In the conventional direct methanol fuel cell, the mixture of methanol and water serving as the fuel is, as shown in FIG. 7, supplied to the fuel electrode chamber 112, permeates from the fuel electrode chamber 112 to the diffusion layer of the fuel electrode 104 to undergo a reaction at a catalyst-containing layer in the vicinity of the interface with the electrolyte membrane 108. Then, carbon dioxide, which is a reaction product, is discharged into the fuel electrode chamber 112, merging with supplied fuel and being discharged together with unreacted fuel through the outlet port 121. Fulfilling high-efficiency, stable power generation with a fuel cell involves efficient and stable fulfillment of the fuel supply and the discharge of carbon dioxide, which is a reaction product.

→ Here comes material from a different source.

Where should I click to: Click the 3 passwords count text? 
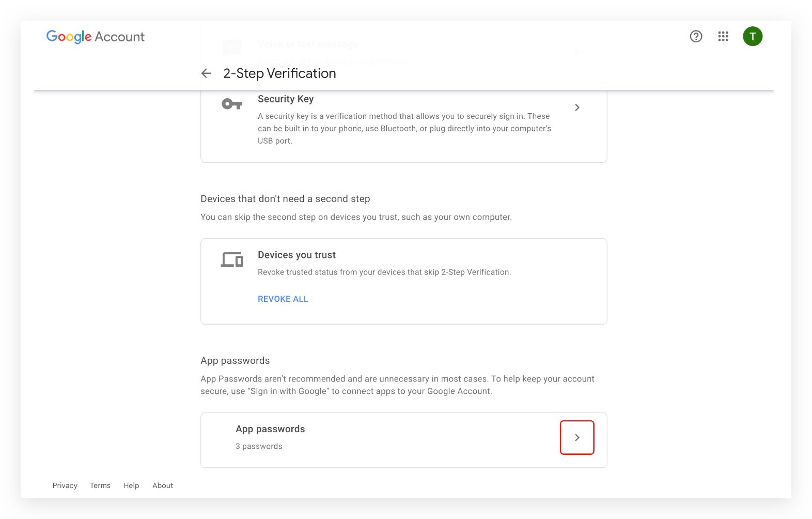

In this connection, a primary flow of the fuel supplied by the fuel pump 110 is fed into the fuel electrode chamber 112 before discharged through the outlet port 121 provided in the fuel electrode chamber 112. Because of this, a flow of the fuel within the porous material of the fuel electrode 104 that contributes directly to the reaction of the fuel electrode 104 is departed from the primary flow of the fuel within the fuel electrode chamber 112. Further, in the porous material of the fuel electrode 104, although a capillary action works, yet it is subject to constraints on the configuration or direction, making it difficult heretofore to efficiently and stably supply the fuel into the fuel electrode 104. This would also incur a difficulty in improving the output as a fuel cell and keeping power generation at high efficiency for long time. Furthermore, a pump for supplying the fuel with high pressure, when used, would incur an upsizing of the power supply unit, which makes it difficult to adopt the fuel cell as power supply particularly for portable equipment or the like.
JP 2002-175817 A shows that a fuel permeation member into which the fuel permeates is placed on a fuel passage for fuel supply so as to facilitate the fuel supply to the fuel electrode.
However, with the fuel cell described in JP 2002-175817 A, since the fuel is fed to the fuel electrode through permeation by a fuel permeation member, the fuel cell would be insufficient in reaction efficiency of the fuel at the fuel electrode, and therefore insufficient in power.